How to Choose a Private Health Insurance Policy Without Getting Burned
Step 1 — Define the coverage you actually need before looking at prices. Do you need outpatient cover (specialist consultations without hospitalisation)? Do you need mental health cover? Is dental cover needed (it is a separate product)? Do you have a preferred hospital? Start with these answers, not with the cheapest premium. Buying the wrong product at a low price is worse than paying the right price.
Step 2 — Decide on your underwriting approach based on your medical history. If you are in good health with no significant recent history, moratorium underwriting is straightforward. If you have had significant health events in the past five years that are now resolved, consider full medical underwriting for clarity. If you are switching from an existing policy, always ask about CPME.
Step 3 — Check the hospital list for your area before comparing premiums. Pull up the insurer's hospital directory for your postcode.
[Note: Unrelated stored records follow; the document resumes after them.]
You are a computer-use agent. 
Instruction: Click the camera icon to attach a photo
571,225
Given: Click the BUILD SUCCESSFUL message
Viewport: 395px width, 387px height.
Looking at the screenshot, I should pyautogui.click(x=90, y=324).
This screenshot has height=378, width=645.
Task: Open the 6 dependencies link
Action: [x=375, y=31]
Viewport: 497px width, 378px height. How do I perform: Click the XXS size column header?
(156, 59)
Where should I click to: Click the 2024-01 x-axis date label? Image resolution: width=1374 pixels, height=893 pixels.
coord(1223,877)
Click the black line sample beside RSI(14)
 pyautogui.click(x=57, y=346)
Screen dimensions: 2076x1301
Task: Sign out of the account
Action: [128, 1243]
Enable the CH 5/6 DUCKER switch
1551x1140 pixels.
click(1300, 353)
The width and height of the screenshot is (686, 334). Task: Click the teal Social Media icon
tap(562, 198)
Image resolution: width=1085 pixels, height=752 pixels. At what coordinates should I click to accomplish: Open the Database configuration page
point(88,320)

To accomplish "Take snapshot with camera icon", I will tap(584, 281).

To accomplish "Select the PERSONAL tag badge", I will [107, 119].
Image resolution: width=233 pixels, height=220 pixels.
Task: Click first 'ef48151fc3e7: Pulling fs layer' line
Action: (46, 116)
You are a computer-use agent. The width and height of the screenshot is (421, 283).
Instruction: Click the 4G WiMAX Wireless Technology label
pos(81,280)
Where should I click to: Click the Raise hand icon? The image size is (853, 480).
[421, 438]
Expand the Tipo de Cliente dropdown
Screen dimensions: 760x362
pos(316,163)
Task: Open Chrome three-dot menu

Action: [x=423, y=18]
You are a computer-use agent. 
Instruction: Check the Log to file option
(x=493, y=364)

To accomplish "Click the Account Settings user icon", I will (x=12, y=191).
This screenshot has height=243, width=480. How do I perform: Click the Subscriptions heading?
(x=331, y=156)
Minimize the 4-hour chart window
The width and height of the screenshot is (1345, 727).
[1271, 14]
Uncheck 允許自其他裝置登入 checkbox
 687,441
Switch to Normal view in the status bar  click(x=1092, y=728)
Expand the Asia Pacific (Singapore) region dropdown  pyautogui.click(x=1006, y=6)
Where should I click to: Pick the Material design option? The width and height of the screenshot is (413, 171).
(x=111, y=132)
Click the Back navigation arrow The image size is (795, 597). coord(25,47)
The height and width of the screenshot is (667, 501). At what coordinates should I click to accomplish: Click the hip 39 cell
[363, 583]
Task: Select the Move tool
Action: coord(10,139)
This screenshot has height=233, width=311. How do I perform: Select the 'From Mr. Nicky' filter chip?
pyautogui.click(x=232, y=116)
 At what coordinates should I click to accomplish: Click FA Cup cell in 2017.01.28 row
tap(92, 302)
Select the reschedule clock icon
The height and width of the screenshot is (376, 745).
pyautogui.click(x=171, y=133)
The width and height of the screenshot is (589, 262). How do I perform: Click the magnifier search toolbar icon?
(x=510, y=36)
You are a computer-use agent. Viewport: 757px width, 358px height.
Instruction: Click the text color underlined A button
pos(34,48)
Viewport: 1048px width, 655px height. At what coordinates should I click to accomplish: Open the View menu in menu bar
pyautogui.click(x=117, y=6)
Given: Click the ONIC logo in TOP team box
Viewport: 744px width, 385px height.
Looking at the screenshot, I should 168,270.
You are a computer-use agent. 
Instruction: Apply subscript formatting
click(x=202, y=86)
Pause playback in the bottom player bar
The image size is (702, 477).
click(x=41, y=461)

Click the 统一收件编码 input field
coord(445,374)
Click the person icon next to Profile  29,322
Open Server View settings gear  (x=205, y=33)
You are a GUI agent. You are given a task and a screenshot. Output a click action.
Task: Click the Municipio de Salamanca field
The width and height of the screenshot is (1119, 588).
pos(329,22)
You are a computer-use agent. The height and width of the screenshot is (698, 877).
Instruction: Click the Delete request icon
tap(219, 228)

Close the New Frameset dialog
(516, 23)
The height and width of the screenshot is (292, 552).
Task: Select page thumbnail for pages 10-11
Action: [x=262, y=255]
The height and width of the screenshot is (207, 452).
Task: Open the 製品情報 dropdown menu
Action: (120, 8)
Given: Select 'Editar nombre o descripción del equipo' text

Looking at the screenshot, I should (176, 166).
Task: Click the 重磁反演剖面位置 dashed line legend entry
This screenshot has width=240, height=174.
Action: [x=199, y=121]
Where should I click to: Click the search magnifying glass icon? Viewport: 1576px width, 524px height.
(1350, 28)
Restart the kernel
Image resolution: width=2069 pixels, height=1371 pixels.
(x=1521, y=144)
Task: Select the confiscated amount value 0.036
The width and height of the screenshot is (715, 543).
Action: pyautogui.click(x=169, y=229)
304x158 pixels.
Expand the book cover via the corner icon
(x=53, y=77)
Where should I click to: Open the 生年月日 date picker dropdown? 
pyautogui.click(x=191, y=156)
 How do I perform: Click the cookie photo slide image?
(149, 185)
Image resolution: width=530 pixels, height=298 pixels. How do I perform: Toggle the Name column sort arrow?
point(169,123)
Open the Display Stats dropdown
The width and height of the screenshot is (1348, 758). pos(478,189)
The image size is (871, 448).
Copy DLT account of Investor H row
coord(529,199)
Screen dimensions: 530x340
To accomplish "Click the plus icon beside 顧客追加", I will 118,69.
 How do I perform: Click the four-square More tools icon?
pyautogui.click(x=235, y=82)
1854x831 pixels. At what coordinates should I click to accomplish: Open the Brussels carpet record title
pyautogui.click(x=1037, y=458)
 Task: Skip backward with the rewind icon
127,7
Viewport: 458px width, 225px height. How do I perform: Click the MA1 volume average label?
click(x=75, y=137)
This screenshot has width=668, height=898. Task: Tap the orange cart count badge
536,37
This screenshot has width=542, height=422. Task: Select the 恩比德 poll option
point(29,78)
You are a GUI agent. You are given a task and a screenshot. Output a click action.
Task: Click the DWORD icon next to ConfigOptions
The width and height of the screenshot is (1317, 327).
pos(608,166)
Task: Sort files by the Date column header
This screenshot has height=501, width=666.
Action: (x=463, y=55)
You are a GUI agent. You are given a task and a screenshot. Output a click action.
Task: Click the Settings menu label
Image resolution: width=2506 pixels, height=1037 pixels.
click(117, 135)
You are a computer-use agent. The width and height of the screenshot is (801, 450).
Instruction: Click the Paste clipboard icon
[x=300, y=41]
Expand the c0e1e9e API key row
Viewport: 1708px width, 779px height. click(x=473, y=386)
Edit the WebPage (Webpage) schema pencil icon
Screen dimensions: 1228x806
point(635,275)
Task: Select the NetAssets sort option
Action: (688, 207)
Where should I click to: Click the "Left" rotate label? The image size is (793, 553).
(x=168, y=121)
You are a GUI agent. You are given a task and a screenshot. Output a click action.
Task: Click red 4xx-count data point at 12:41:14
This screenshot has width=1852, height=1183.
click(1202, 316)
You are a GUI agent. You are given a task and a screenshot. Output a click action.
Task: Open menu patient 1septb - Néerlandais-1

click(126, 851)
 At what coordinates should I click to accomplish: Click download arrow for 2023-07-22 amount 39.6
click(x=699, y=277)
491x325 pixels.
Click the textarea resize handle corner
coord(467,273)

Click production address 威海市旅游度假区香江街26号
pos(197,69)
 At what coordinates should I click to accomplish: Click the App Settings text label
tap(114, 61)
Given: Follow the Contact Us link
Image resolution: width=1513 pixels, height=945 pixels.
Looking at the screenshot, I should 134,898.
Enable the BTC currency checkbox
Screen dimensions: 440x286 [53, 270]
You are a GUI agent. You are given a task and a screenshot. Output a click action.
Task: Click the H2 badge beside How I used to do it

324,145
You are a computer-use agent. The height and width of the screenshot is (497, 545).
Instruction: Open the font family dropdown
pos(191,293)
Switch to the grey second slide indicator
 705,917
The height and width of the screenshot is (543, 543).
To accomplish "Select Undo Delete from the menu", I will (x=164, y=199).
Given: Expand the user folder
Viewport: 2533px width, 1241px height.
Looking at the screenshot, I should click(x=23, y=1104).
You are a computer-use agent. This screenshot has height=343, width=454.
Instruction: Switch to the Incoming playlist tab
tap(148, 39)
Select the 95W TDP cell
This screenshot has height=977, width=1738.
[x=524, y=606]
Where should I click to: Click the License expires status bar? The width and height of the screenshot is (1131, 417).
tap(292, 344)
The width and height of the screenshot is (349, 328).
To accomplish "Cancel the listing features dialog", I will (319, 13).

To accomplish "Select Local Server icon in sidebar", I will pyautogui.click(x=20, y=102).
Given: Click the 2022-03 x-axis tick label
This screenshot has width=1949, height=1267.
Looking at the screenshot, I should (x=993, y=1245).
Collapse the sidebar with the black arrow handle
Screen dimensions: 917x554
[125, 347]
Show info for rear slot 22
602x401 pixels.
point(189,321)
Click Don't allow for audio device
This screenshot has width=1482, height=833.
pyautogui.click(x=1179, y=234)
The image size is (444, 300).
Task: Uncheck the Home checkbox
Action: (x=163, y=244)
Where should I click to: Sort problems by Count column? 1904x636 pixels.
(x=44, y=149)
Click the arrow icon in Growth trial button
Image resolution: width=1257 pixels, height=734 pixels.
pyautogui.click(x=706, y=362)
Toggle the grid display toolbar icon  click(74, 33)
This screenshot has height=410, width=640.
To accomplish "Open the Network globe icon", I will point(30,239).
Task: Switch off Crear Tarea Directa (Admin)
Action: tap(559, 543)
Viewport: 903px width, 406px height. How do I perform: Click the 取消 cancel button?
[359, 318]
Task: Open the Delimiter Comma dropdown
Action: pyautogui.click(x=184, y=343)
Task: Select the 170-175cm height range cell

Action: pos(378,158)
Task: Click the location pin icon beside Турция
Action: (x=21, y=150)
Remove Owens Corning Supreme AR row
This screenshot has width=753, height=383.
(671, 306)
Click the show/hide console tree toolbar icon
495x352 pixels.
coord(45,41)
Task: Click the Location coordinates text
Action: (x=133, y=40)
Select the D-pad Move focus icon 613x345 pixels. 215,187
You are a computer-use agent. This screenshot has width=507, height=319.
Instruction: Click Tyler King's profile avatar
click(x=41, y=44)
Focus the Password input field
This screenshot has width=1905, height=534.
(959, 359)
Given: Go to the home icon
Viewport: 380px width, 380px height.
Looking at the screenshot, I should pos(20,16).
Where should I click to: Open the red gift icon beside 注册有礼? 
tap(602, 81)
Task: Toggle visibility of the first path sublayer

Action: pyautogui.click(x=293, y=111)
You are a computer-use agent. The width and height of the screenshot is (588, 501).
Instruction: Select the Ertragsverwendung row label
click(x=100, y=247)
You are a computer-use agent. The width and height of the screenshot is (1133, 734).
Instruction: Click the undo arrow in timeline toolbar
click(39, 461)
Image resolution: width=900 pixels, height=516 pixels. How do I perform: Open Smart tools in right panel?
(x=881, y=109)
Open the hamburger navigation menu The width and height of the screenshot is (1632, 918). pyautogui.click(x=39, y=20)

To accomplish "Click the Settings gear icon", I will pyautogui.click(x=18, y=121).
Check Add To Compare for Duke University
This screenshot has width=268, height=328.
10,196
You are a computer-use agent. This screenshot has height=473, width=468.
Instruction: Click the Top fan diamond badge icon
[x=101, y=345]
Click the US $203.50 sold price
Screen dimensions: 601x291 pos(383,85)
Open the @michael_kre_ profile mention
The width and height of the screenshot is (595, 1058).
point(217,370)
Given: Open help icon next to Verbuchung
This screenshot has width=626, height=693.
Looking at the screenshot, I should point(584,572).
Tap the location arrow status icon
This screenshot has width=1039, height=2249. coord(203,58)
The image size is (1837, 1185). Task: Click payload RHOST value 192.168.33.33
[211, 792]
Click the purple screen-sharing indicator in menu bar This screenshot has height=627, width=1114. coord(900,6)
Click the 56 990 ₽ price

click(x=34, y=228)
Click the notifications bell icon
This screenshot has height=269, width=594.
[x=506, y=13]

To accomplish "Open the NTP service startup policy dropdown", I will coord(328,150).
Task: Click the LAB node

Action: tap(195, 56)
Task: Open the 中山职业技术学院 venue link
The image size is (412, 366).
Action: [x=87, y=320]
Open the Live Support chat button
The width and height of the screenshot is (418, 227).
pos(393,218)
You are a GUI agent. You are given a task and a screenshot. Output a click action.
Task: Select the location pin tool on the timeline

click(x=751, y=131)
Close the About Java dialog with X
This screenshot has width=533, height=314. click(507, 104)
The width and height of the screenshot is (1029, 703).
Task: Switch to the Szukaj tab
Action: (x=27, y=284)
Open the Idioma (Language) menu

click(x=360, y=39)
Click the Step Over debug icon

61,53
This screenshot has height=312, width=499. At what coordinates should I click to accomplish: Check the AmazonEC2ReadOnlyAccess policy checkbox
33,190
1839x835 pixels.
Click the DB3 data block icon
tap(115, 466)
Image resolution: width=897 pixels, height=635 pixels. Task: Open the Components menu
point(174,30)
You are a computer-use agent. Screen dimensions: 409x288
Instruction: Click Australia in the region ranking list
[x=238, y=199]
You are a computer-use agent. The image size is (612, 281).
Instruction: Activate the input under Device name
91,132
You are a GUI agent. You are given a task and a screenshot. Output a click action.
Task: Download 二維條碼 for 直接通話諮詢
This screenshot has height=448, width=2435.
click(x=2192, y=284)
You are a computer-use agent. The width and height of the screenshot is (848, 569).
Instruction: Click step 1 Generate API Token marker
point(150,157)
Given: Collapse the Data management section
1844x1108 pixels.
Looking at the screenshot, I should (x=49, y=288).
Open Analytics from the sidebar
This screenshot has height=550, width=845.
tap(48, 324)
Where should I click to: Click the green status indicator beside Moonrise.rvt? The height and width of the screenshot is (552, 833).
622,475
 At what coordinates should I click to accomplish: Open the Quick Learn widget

Confirm that the hospitals you would actually want to use are included. A cheaper limited-list policy covering your preferred hospitals is better value than an expensive open-list policy you will never fully use.
Step 4 — Set the excess at the highest level you can comfortably cover. Setting it at £500 rather than £100 typically saves £100–£200 per year. If you can absorb a £500 cost from an emergency fund, the higher excess is the better economic choice.
Step 5 — Compare the actual policy document, not the marketing material. Look specifically for: the pre-existing condition definition, the chronic condition exclusion, the outpatient coverage limits (some policies cap outpatient spend at £500–£1,000 per year despite presenting as comprehensive), and the mental health cover terms.